El 21 de octubre están convocados a las urnas los ciudadanos vascos y gallegos. Un hecho que ha de empujarnos a recordar que la crisis económica que estamos sufriendo es la parte más manifiesta de una problemática que en nuestro país discurre a más profundidad, hasta pasar a ser, además, una crisis política e institucional. Porque a nadie se le debería ocultar ya que los partidos independentistas del País Vasco y de Cataluña sienten ya muy próximo el momento en el que, si nada lo impide, podrán dar un paso decisivo hacia sus objetivos máximos, y la llegada al poder de ETA (de una de sus franquicias políticas) y el PNV en esas próximas elecciones, con una previsible amplia mayoría en la Comunidad Autónoma Vasca, significará un definitivo punto de inflexión en esa trayectoria. De la misma forma, los partidos nacionalistas de Cataluña, entre ellos los que allí gobiernan, hacen ya incluso ostentación de que su objetivo a corto plazo es también la independencia. La dinámica política generada por el inútil intento de convertir el problema de nuestros nacionalismos en parte de la solución está, pues, cerca de alcanzar su punto de no retorno.
Nuestra
actual crisis, por lo tanto, no se limita a ser un problema de paro laboral
inasumible y de exceso de deuda pública. Desde luego, esto por sí sólo pone ya
a mucha altura el barómetro de nuestros problemas nacionales. Nuestra clase
política, para empezar, no es que se muestre incapaz de resolver el problema de
endeudamiento público que tenemos, sino que sigue gastando más de lo que
ingresa, como ha quedado explícito en la reciente presentación de los
Presupuestos Generales del Estado para el 2013. Y sin embargo, insiste en
acosar de manera desorbitada a los ciudadanos con más impuestos, en vez de
reducir el gasto, asfixiando así las posibilidades de salir adelante de nuestra
economía productiva. Infinidad de cargos de confianza y de libre designación;
una enorme cantidad de políticos (proporcionalmente, la mayor de Europa)
dedicados a consumir presupuesto y, a menudo, a duplicar funciones;
numerosísimas empresas públicas, fundaciones, consorcios… cuya única utilidad
demostrable es la de servir para colocar a la amplia clientela de los partidos
gobernantes; embajadas de las autonomías en diferentes países, duplicando la
función de la diplomacia estatal (y a veces compitiendo con ella); las
numerosas televisiones y radios públicas que sólo se diferencian de las
privadas por su función propagandística y de altavoz de los políticos, y que suponen
una severa carga para el presupuesto de las autonomías y del estado central;
las subvenciones a partidos, sindicatos o grupos privilegiados… Toda la
ciudadanía informada sabe ya que los gastos que suponen todos estos sacos sin
fondo deberían de ser suprimidos antes de seguir exprimiendo fiscalmente aún
más a los ciudadanos que, secas además las fuentes de financiación, siguen
engrosando las listas del paro.

Enunciado 1 —
Presenta como tabla Markdown las líneas del listado comprendidas entre la que contiene "Task: Toggle Watch" y la que contiene "Action: click(x=163, y=193)", ambas incluidas, con las columnas Número y Línea. Omite las líneas en blanco.

Datos proporcionados —
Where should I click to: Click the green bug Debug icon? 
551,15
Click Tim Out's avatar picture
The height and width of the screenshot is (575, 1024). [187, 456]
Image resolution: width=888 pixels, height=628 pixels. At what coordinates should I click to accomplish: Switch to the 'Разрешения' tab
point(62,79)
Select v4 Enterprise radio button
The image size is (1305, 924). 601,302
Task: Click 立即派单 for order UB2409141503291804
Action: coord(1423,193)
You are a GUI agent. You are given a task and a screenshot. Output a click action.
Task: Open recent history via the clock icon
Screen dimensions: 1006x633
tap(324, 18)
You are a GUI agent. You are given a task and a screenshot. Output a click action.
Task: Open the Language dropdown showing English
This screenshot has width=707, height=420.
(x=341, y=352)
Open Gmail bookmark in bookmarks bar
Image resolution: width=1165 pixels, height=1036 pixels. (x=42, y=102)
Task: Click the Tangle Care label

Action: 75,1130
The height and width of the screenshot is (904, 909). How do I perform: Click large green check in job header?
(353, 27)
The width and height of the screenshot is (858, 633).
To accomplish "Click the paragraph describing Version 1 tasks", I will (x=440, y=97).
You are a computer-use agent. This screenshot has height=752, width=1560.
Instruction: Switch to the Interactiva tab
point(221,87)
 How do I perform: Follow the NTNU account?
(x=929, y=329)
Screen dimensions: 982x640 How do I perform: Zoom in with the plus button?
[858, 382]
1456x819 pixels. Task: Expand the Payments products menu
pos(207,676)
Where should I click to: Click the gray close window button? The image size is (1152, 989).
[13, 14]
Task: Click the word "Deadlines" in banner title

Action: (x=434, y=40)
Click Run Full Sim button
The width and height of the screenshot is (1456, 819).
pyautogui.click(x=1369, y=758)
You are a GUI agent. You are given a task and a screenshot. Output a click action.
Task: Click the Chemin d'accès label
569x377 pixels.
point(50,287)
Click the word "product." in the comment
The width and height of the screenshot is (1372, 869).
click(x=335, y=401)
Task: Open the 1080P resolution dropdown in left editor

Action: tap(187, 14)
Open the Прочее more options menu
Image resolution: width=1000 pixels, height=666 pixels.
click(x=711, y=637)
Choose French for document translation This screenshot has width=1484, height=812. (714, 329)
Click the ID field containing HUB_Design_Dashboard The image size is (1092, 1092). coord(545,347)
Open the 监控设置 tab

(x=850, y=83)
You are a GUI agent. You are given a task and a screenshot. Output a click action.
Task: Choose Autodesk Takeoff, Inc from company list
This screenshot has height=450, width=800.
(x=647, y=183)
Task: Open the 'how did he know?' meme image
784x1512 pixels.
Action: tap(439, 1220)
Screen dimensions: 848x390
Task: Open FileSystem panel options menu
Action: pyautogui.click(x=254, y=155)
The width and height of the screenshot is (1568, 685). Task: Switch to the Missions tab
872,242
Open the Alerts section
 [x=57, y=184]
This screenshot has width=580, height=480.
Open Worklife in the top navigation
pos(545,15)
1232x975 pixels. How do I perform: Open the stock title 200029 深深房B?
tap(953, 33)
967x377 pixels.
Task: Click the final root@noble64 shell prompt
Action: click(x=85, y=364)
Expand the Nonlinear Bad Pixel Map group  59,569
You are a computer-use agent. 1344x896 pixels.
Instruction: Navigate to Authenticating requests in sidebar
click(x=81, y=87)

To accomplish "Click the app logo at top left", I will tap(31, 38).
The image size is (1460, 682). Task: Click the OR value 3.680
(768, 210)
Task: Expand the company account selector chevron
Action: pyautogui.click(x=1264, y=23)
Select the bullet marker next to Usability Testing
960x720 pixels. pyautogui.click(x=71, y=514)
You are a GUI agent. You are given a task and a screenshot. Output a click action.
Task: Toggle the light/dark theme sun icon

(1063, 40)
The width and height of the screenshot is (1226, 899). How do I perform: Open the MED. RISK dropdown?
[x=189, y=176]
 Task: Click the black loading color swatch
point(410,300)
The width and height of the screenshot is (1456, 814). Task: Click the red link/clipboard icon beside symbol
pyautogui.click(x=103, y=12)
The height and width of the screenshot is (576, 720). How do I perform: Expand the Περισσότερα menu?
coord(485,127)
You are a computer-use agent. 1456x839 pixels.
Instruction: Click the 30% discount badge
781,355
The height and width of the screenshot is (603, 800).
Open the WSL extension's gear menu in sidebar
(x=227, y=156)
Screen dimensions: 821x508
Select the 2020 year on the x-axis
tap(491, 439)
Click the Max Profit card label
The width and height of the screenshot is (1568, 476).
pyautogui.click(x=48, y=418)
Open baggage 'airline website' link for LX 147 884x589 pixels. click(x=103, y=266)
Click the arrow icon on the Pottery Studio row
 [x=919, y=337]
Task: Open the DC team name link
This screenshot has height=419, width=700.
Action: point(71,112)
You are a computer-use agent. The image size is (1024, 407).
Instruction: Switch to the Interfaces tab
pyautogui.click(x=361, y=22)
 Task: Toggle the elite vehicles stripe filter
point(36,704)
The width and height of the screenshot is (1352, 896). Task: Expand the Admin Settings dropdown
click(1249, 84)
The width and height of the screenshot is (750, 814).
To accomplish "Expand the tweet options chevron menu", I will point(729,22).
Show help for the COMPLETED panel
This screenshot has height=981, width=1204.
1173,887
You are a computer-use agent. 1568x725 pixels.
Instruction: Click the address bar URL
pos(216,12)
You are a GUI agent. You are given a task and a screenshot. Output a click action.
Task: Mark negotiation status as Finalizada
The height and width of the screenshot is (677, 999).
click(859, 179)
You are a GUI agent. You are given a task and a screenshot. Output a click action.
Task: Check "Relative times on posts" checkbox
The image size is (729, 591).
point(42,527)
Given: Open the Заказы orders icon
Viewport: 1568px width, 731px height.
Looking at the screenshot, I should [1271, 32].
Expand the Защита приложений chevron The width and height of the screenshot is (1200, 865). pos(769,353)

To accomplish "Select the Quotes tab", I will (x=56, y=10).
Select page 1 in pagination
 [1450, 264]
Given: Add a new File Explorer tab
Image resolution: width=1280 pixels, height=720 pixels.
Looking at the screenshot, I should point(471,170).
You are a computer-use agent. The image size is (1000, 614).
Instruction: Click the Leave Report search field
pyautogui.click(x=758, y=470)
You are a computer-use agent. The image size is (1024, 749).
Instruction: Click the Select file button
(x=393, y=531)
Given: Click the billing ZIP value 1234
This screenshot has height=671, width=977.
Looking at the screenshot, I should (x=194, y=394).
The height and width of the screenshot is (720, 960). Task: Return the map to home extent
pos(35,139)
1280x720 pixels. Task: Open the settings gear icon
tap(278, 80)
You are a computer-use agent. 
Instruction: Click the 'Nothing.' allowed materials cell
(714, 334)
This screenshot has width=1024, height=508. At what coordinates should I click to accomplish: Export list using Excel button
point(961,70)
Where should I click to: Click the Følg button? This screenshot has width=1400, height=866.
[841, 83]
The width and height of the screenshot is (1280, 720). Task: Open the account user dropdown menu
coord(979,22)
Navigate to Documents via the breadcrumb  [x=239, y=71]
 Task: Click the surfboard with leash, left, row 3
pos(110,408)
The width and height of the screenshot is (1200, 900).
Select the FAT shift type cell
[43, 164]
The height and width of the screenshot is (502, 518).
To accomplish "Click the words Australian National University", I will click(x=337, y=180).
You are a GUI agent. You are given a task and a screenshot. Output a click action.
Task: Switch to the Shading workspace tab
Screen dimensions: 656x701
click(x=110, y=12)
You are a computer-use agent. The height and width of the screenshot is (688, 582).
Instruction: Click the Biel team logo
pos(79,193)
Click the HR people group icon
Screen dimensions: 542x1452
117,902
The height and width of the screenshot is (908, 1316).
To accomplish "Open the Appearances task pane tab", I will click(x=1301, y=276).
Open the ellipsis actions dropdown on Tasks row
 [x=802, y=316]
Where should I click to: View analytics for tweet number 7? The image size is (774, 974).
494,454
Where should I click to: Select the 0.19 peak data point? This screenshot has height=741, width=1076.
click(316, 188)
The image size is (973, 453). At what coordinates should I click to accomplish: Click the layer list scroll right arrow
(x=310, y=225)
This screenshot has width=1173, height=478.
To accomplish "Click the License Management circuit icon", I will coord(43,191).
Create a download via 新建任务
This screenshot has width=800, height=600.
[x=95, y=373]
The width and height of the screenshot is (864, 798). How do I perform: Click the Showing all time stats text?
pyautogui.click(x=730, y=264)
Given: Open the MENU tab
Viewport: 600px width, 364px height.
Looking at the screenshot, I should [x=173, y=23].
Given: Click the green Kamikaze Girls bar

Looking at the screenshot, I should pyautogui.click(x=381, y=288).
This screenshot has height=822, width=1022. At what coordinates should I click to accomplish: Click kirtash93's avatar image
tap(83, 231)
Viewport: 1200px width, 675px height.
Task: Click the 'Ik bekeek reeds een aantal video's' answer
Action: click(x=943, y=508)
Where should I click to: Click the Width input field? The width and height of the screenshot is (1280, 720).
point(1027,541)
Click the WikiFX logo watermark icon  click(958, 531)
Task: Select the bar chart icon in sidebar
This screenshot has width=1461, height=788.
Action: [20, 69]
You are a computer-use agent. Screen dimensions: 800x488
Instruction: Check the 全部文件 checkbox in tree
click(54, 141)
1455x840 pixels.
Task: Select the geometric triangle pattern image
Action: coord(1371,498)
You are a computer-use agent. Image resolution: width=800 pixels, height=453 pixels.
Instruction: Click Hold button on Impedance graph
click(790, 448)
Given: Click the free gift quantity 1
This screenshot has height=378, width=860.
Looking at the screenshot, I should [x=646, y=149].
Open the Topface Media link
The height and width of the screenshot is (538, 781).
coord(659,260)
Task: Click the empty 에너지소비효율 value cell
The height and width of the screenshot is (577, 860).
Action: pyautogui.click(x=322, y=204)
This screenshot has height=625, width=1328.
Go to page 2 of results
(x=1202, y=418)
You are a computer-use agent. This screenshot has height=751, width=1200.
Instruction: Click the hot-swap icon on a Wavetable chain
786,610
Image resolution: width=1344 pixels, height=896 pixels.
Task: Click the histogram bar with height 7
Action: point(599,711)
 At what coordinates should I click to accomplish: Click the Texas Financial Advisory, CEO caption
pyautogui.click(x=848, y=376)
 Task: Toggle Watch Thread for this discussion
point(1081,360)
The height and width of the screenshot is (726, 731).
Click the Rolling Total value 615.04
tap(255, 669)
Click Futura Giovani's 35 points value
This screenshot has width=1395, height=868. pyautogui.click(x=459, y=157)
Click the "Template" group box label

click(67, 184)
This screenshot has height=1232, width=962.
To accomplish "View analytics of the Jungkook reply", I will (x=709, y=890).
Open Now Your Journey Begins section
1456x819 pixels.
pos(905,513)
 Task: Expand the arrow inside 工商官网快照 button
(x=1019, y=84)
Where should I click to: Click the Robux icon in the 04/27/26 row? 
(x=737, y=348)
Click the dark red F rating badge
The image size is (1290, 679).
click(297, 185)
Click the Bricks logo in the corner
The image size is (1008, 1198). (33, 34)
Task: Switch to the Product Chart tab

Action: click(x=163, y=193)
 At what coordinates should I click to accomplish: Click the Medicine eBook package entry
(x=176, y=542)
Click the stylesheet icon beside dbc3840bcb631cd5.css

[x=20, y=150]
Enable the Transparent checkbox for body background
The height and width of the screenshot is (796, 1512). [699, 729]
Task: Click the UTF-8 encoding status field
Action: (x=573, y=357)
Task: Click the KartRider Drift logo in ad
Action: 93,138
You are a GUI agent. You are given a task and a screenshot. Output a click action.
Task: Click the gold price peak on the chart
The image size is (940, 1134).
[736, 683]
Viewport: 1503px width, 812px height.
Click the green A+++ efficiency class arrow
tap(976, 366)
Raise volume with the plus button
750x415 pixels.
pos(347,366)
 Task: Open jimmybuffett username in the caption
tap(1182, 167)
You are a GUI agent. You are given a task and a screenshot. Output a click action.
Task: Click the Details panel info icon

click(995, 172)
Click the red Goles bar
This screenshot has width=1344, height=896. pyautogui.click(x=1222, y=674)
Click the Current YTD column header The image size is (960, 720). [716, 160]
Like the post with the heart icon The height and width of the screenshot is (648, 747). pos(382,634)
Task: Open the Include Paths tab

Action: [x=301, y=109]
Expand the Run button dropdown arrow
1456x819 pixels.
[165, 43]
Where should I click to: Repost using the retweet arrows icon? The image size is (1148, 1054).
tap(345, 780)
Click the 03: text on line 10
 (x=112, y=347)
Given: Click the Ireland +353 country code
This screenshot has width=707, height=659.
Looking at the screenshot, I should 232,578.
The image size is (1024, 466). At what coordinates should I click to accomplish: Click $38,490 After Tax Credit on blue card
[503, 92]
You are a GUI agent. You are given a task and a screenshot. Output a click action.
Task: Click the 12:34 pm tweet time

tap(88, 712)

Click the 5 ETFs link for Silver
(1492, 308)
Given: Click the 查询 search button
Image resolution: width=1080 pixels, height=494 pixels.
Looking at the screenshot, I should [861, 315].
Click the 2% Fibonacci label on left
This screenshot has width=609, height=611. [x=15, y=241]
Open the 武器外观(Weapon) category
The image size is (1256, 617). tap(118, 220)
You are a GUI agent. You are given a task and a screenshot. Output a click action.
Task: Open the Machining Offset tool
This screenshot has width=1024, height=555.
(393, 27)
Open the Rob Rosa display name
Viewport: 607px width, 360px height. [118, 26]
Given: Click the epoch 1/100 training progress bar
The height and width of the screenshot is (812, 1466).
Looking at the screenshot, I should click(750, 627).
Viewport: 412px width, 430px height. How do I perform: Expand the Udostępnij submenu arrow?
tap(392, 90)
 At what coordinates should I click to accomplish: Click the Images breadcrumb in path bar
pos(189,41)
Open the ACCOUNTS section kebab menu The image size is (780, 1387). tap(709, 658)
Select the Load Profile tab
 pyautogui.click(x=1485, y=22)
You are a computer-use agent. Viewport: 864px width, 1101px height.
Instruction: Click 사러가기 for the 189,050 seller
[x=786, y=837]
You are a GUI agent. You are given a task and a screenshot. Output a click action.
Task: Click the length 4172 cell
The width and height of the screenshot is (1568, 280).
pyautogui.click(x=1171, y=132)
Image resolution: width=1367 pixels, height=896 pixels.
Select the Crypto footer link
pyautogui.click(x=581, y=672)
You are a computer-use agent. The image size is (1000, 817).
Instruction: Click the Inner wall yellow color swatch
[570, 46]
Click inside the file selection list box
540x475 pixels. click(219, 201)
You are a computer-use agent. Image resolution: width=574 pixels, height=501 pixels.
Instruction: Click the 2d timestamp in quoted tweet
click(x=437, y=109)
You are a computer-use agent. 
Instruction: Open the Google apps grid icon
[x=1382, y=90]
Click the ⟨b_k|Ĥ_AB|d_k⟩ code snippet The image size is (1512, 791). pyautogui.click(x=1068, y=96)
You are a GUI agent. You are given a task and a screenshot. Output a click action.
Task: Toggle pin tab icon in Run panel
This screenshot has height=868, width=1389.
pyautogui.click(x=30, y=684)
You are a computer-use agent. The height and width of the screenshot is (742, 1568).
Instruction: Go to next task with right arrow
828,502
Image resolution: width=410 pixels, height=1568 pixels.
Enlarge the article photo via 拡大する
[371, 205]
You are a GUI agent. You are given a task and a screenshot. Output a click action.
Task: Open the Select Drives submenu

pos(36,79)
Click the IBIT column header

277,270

Enunciado 2 —
Prosigue el texto sobre la crisis económica y política de España a partir de su última frase.

Respuesta escrita 1 —
| Número | Línea |
|---|---|
| 1 |  Task: Toggle Watch Thread for this discussion |
| 2 | point(1081,360) |
| 3 | The height and width of the screenshot is (726, 731). |
| 4 | Click the Rolling Total value 615.04 |
| 5 | tap(255, 669) |
| 6 | Click Futura Giovani's 35 points value |
| 7 | This screenshot has width=1395, height=868. pyautogui.click(x=459, y=157) |
| 8 | Click the "Template" group box label |
| 9 | click(67, 184) |
| 10 | This screenshot has height=1232, width=962. |
| 11 | To accomplish "View analytics of the Jungkook reply", I will (x=709, y=890). |
| 12 | Open Now Your Journey Begins section |
| 13 | 1456x819 pixels. |
| 14 | pos(905,513) |
| 15 |  Task: Expand the arrow inside 工商官网快照 button |
| 16 | (x=1019, y=84) |
| 17 | Where should I click to: Click the Robux icon in the 04/27/26 row?  |
| 18 | (x=737, y=348) |
| 19 | Click the dark red F rating badge |
| 20 | The image size is (1290, 679). |
| 21 | click(297, 185) |
| 22 | Click the Bricks logo in the corner |
| 23 | The image size is (1008, 1198). (33, 34) |
| 24 | Task: Switch to the Product Chart tab |
| 25 | Action: click(x=163, y=193) |

Respuesta escrita 2 —
Resulta
cada vez más evidente que nuestros problemas económicos se enmarcan en el
contexto del gravísimo problema político que supone el imposible intento de
administrar razonablemente nuestro irracional Estado de las Autonomías. Éste
está viciado de origen, pues no es sino una secuela generada a partir del
impulso disgregador que, cuando se configuró, ya exhibían nuestros
nacionalismos periféricos, especialmente el catalán y el vasco. Durante décadas
nuestra trayectoria colectiva ha estado lastrada por estos nacionalismos, y han
sido fundamentalmente las perturbaciones que, por condescender con ellos, hemos
ido sufriendo, las que nos han conducido a lo que ahora somos: un estado
mastodóntico, ineficiente, que se ha ido dejando por el camino la defensa de la
igualdad entre los españoles y la división de poderes, y que, a la sombra de la
inflación de puestos administrativos, ha generado una casta política
privilegiada, endogámica y a menudo corrupta, que ahora mismo está demostrando
que es para ella más importante su interés por sobrevivir que la solución de
nuestros problemas colectivos.
Así
pues, en nuestro horizonte común no sólo se vislumbra la amenaza acumulativa
que, como bolas de nieve rodando cuesta abajo, suponen nuestros problemas
económicos mal atendidos. Tampoco se agotan los malos augurios en la previsible
desestabilización del orden público que la crispación progresiva a la que está
llegando la ciudadanía acabará provocando. Entrelazadas con éstas, se van
definiendo cada más nítidamente otras gravísimas amenazas de índole política
que alcanzaron un punto máximo cuando el anterior gobierno socialista negoció
con los terroristas, lo que, en un ejercicio máximo de enmascaramiento
eufemístico, llamaron “proceso de paz”, y que ha demostrado no ser al final
sino un modo de legitimación del terrorismo. Culminaba así una larga
trayectoria de décadas en las que el estado ha abandonado sus responsabilidades
frente a los grupos independentistas, y dejado que éstos, especialmente (pero
no sólo) en el País Vasco y Cataluña, hayan ido haciendo encajar a las
poblaciones de sus regiones respectivas en el imposible lecho de Procusto de
sus mitos nacionalistas. La falta de firmeza, cuando no el simple mirar para
otro lado de nuestro estado frente a las andanadas cada vez más agresivas de
nuestros nacionalismos separatistas, son huecos que éstos han aprovechado una y
otra vez para seguir dando pasos hacia sus objetivos finales, que, además, no
acabarían con la independencia de sus respectivos territorios, puesto que
después aún seguirían desestabilizando, para empezar, Navarra, Valencia y las
Baleares.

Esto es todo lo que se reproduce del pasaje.